Mazepin, o chernomacho, coloca slogan da F1 em cheque
Piloto da Haas para 2021, o russo Nikita Mazepin divulgou vídeo em que apalpa uma mulher; equipe alega que trata do assunto internamente
Boy lixo, boy tóxico, macho Chernobyl, chernomacho: os termos variam, mas a tradução é a mesma – é a espécie do sexo masculino que trata mulheres de forma abusiva, utilizando-se de momentos de fragilidade dela, e normalmente fazendo isso de forma a parecer um homem “fofo”.
O piloto Nikita Mazepin redefiniu o termo chernomacho: a alcunha lhe cai bem, já que ele é da Rússia, a maior das repúblicas soviéticas, e foi na antiga União Soviética que o maior acidente nuclear da história aconteceu. Mas Mazepin, que divulgou por conta própria um vídeo em que aparece apalpando os seios de uma mulher, aparentemente alcoolizada, passou alguns graus na escala chernomacho para surgir apenas como assediador.
Com 21 anos, recém-anunciado como piloto da Haas para a temporada de 2021, Mazepin deve ter achado divertido publicar o vídeo do assédio, talvez para ganhar notoriedade com seus amigos, mas calculou mal a reação da plateia. Afinal, ao abraçar a carreira de piloto, o jovem deixou de ter apenas seu círculo de amigos na audiência e passou a ser escrutinado pela aldeia global.
A reação foi imediata e indignada. Postado na noite de terça-feira, 8 de dezembro, o vídeo rapidamente alçou Mazepin à condição de termo mais comentado na rede social Twitter. Em poucas horas, além do nome do piloto, estavam entre os mais populares termos como We Say No To Mazepin, Fuck Mazepin e Hates Mazepin.
A contrarreação também não tardou: algumas horas depois de postar o vídeo, o piloto emitiu uma nota de desculpas pelo comportamento inapropriado, lamentando principalmente o constrangimento que causou à equipe Haas, além de demonstrar consciência de que precisa se manter em alto padrão “como piloto de Fórmula 1”.
Vamos solenemente ignorar o raciocínio tortuoso pelo qual Mazepin encontra lógica em se desculpar por ser piloto de Fórmula 1, não porque este simplesmente é um comportamento condenável para qualquer ser humano.

§ **SEÇÃO DE DADOS**:
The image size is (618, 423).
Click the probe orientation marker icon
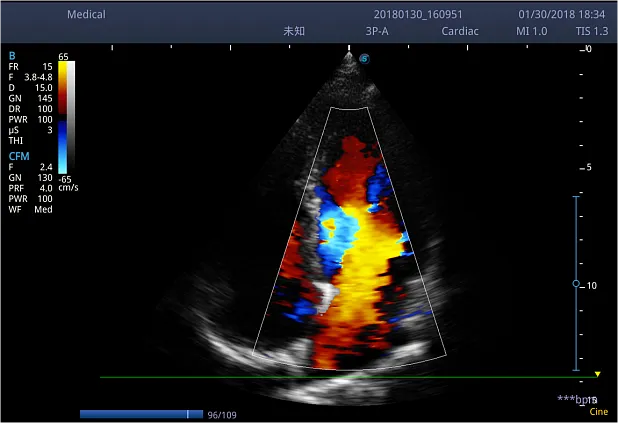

§ **ENUNCIADO**: Por favor, reproduza sem alterações o trecho do texto sobre Mazepin que começa nas palavras "A reação foi" e vai até "e Hates Mazepin.", parando logo depois delas.

§ **RESOLUÇÃO**:
A reação foi imediata e indignada. Postado na noite de terça-feira, 8 de dezembro, o vídeo rapidamente alçou Mazepin à condição de termo mais comentado na rede social Twitter. Em poucas horas, além do nome do piloto, estavam entre os mais populares termos como We Say No To Mazepin, Fuck Mazepin e Hates Mazepin.